[Start of section]
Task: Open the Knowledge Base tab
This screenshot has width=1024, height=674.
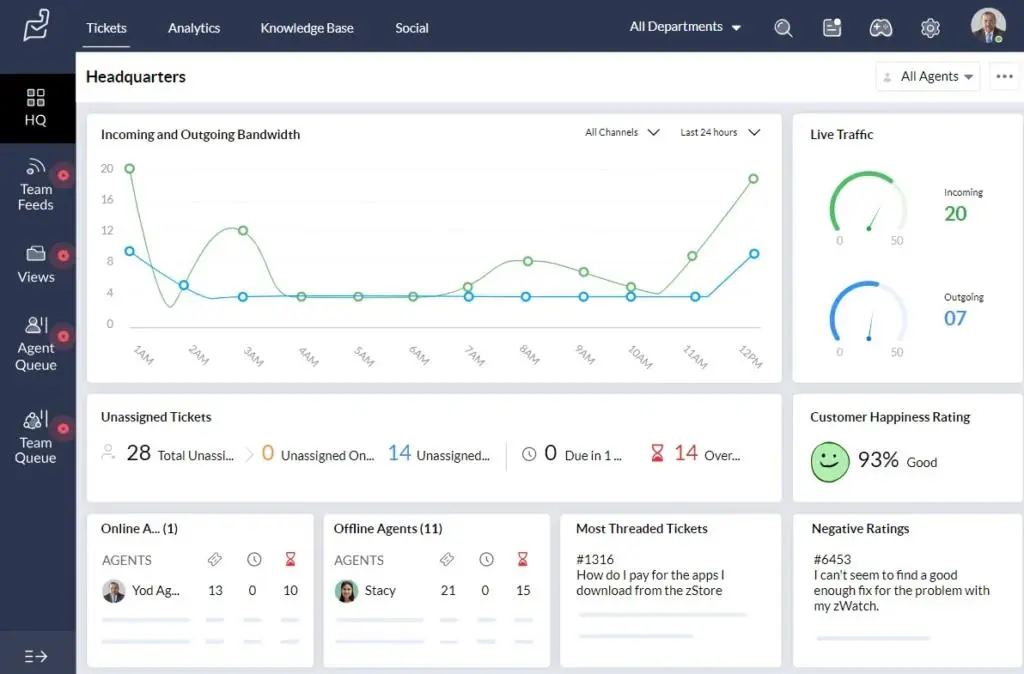Action: pos(306,28)
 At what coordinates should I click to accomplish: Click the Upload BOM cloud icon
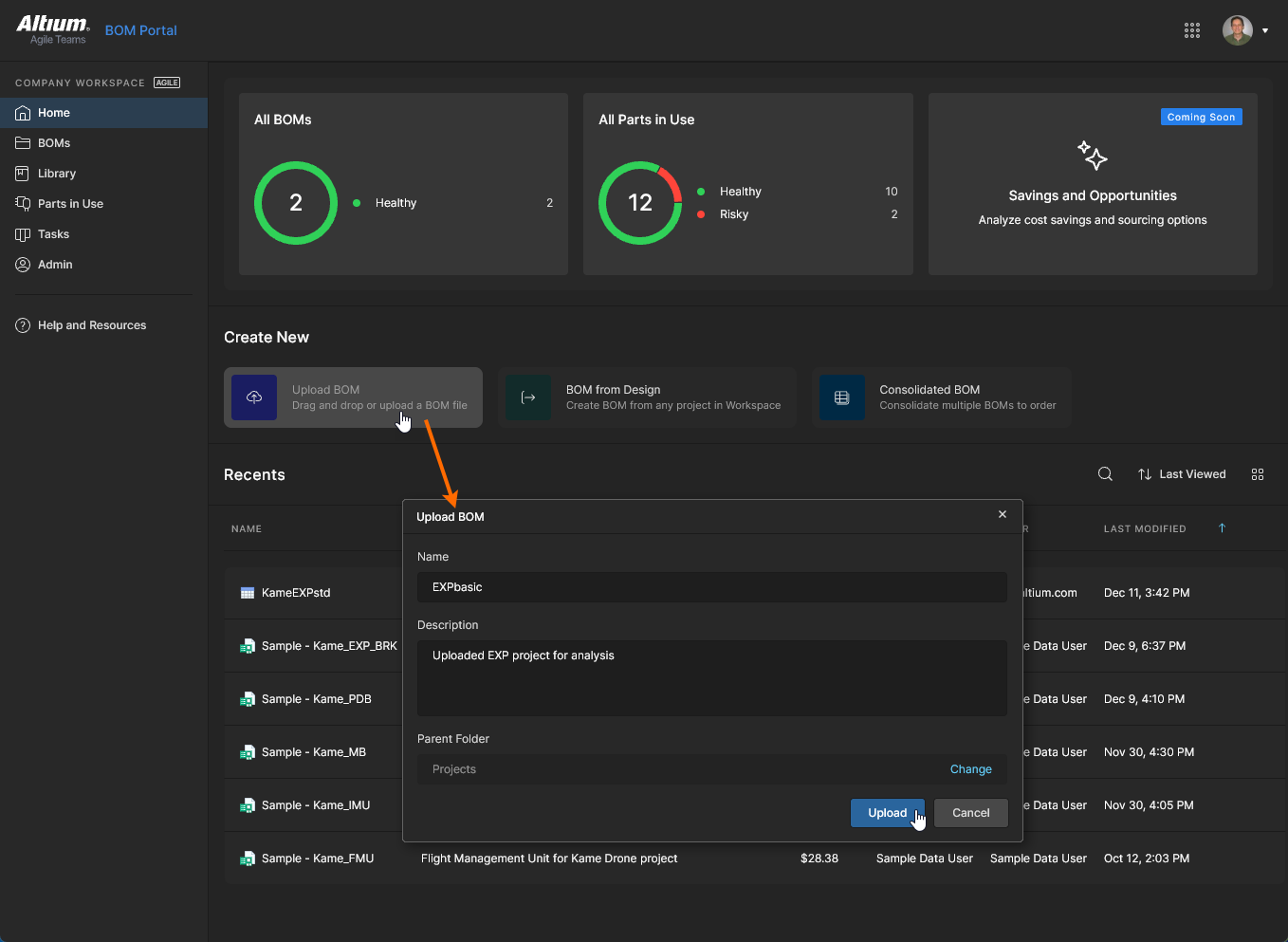click(254, 397)
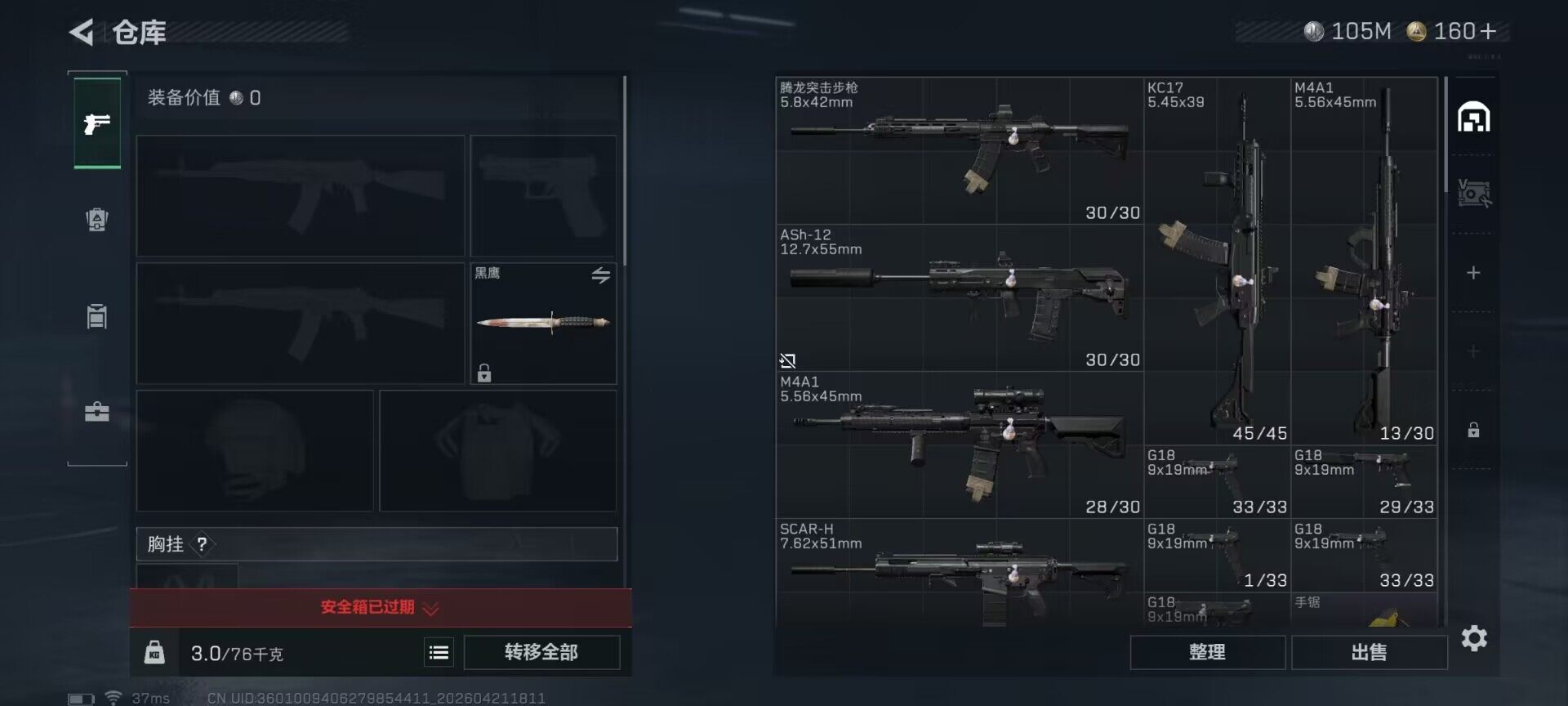The image size is (1568, 706).
Task: Add currency via plus next to 160
Action: click(1489, 31)
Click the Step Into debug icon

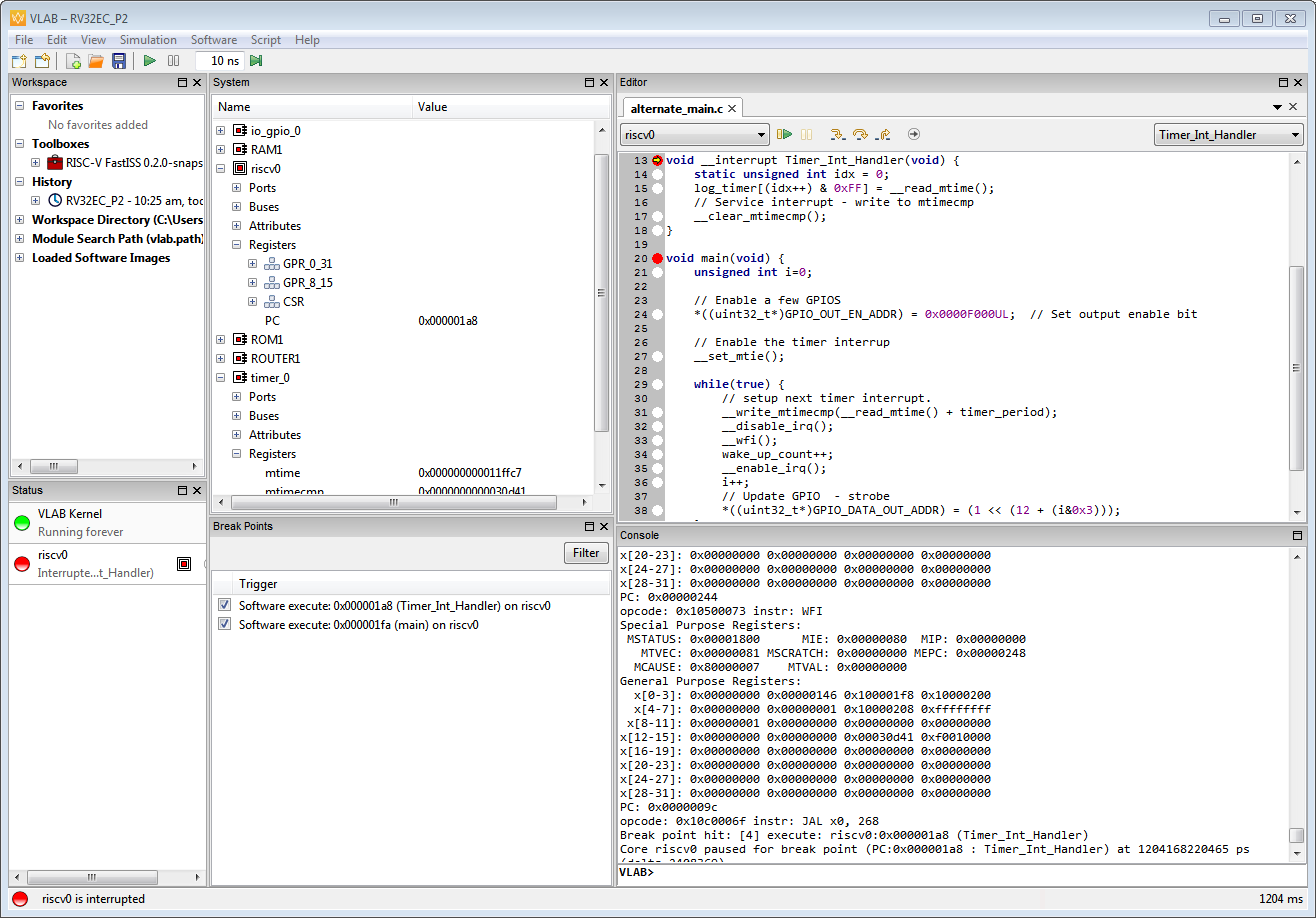click(837, 134)
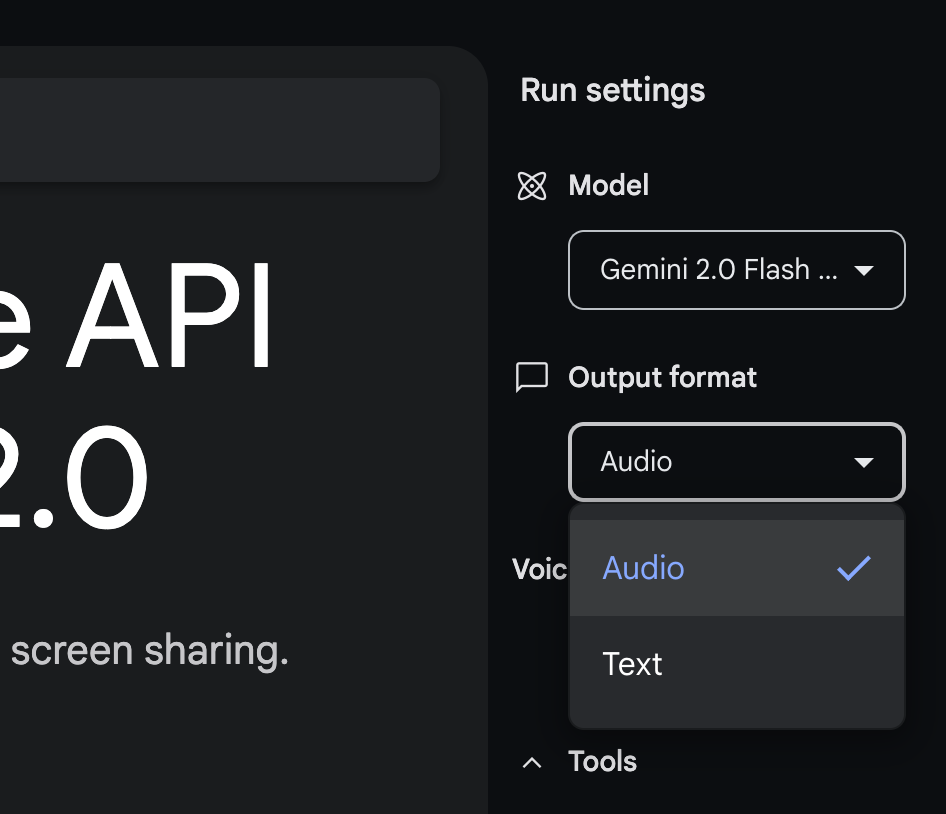
Task: Close the Output format combo box showing Audio
Action: click(x=736, y=462)
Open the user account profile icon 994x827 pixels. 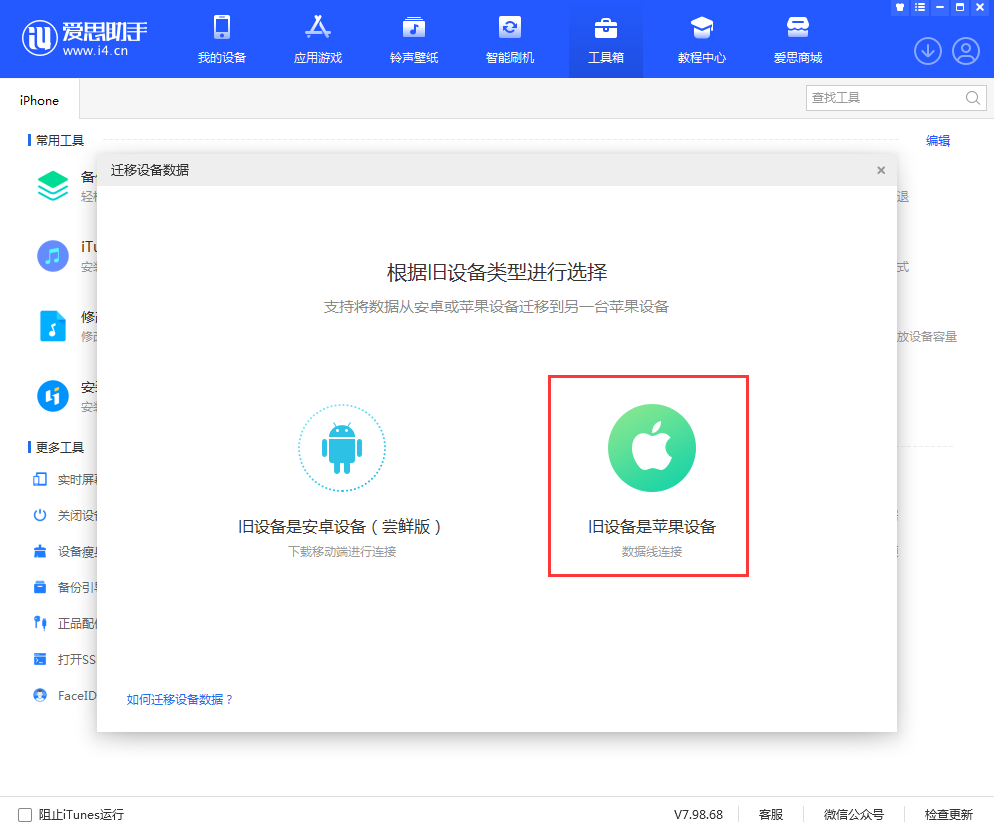pyautogui.click(x=965, y=51)
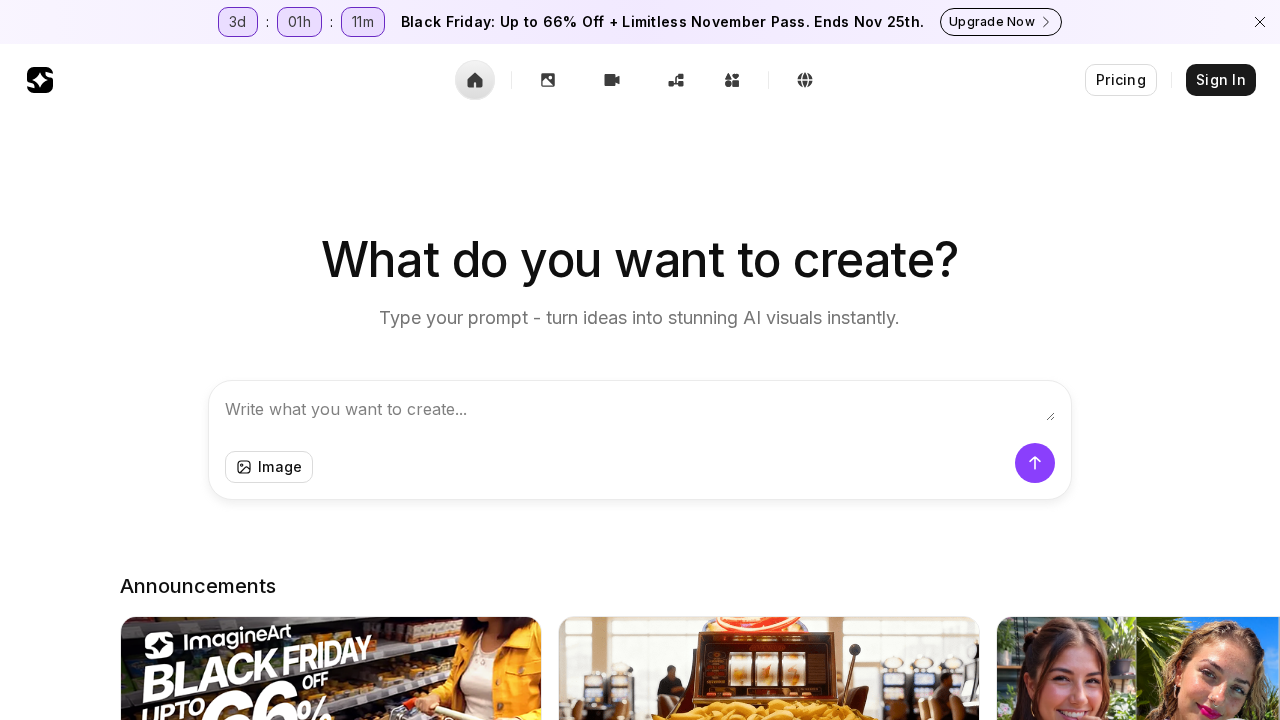Click the hours countdown badge
This screenshot has width=1280, height=720.
click(x=299, y=22)
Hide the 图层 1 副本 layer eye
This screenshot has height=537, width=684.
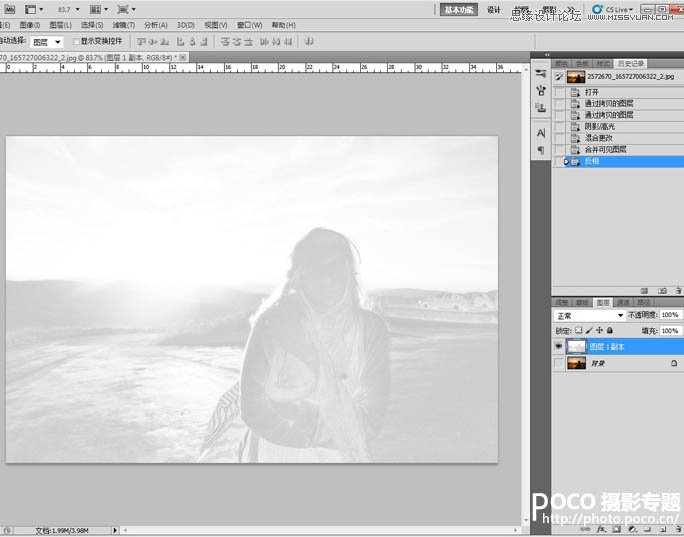tap(560, 346)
[End of section]
PROBLEM DESCRIPTION
Write out, word for word, the lines running from the one containing "Hide the 图层 1 副本 layer eye" to the end of the data above; the pictures are to be left out.

WRITTEN SOLUTION
Hide the 图层 1 副本 layer eye
This screenshot has height=537, width=684.
tap(560, 346)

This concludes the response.